Artist goes to bat for hangers-on
Archibald Prize finalist and Aboriginal artist Blak Douglas is championing the Sydney fruit bat in a new exhibition by four contemporary Australian artists showcasing Australia’s native species and other animals.
‘Something Else is Alive: Sydney and the Animal Instinct’ will be on show until February 22 at Customs House.
Blak Douglas, or Adam Hill, has titled his work ‘Hung out to Fry’. It captures the beauty of the Sydney fruit bat, a male totem of the Boorooberongal males in Western Sydney.

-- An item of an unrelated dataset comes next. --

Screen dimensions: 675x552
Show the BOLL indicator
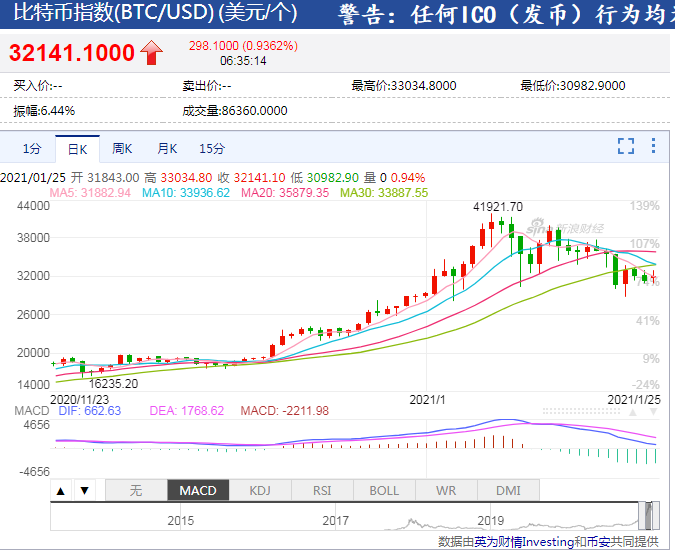(x=383, y=490)
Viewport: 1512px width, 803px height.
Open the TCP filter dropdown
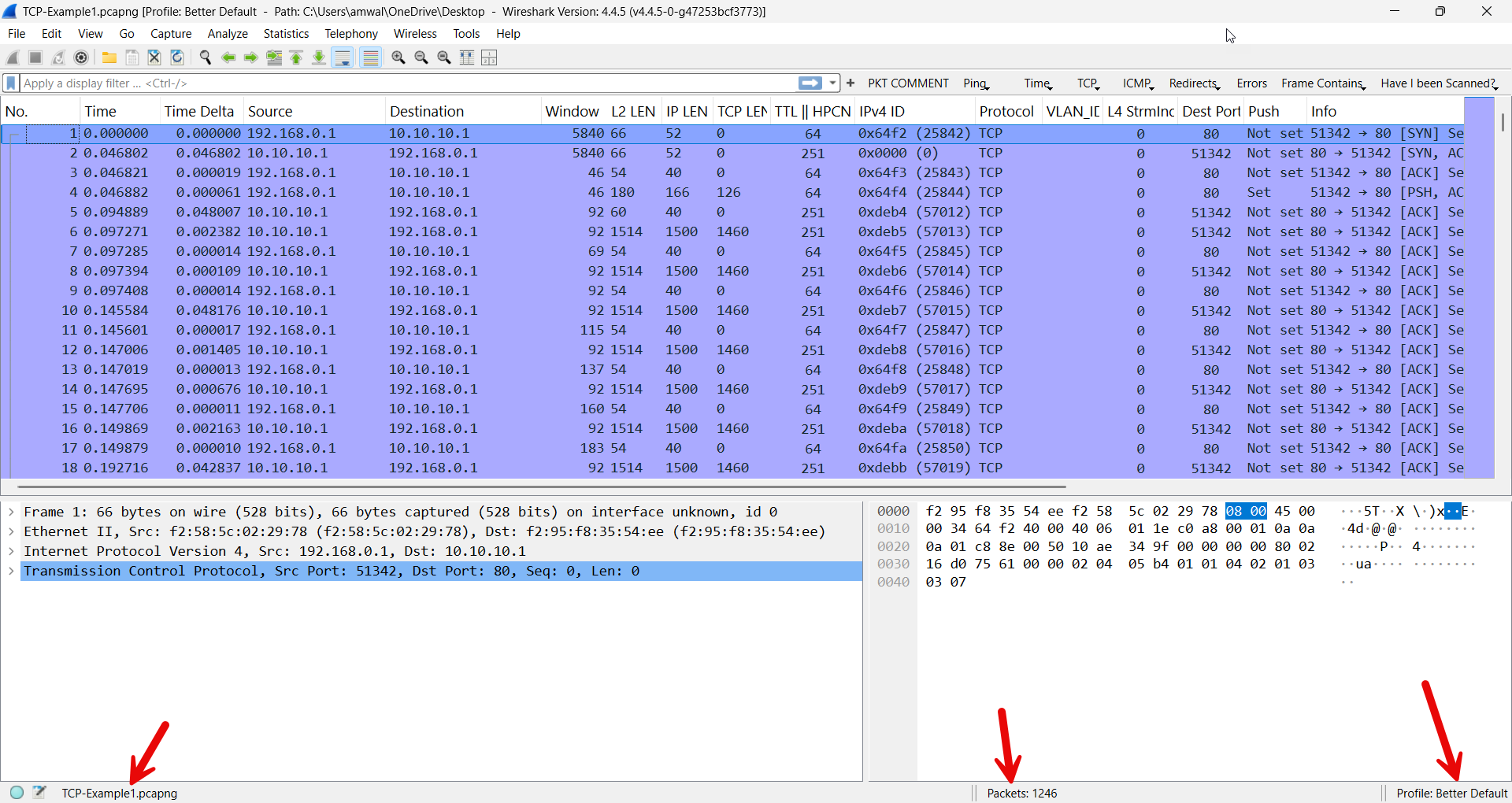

“Several years ago, I learned of the major importance of this supreme mammal to not only the ecosystem but to the Aboriginal Nations of the Sydney basin,” Douglas said.
“Also, I MC’d a protest concert held in Hyde Park regarding the State Government’s plans to eradicate the totems from the Botanic Gardens.
“They were then viewed as pests of plague proportions and were to be blasted with industrial noise through loud speakers.
“Of course the biggest killer in the urban centres are power lines. Frequently the creatures zap themselves whilst clawing for the second power line and immediately fry themselves in a puff of smoke as upwards of 69,000 volts pass through their small bodies.”
Douglas said he was walking in Redfern in January when he came across a fruit bat that had been zapped during the night.
“He’s fallen cleanly to the road below and remained in a peaceful sleeping position on his back,” he said.
“I immediately envisioned this opportunity. To cast him and immortalise him in bronze, as the government does with famed Colonials. So I collected him in a fruit box and promptly placed him in the freezer.
“I then tracked down one of Sydney’s leading mould-makers to assist me in the incredibly delicate process of moulding the torso. After some weeks and much trial and error and abhorrent odours, we arrived at the mould worthy of pursuing the first suite of moulded resin pieces.”